Records from a dataset:

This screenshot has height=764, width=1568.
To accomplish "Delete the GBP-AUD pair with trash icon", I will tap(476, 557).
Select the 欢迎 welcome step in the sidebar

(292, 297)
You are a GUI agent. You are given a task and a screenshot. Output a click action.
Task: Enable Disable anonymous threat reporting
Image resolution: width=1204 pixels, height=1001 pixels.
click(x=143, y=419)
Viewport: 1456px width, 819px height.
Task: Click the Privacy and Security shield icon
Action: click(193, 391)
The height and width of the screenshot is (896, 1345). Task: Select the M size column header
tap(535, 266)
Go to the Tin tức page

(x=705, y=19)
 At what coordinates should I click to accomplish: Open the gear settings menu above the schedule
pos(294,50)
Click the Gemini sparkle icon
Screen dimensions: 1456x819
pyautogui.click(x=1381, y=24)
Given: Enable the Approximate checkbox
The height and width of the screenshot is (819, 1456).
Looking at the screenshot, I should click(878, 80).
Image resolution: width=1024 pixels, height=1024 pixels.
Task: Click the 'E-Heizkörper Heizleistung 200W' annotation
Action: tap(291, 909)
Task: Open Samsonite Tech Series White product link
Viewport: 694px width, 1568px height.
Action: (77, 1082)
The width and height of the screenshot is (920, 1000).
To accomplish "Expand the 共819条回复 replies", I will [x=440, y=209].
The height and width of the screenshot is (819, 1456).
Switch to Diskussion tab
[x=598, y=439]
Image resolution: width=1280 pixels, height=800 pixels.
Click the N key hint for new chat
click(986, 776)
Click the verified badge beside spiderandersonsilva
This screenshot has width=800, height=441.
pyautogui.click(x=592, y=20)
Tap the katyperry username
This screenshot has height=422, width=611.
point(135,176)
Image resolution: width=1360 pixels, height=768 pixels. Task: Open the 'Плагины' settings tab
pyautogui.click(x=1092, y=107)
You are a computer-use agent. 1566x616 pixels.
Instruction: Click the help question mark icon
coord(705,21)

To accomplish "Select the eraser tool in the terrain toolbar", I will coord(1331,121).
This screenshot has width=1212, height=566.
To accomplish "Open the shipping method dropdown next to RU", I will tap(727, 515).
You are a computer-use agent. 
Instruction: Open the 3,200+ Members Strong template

▶ AIM
Extract every line of the records that contains the string "computer".

▶ OUTPUT OF THE TASK
You are a computer-use agent. 1566x616 pixels.
You are a computer-use agent. 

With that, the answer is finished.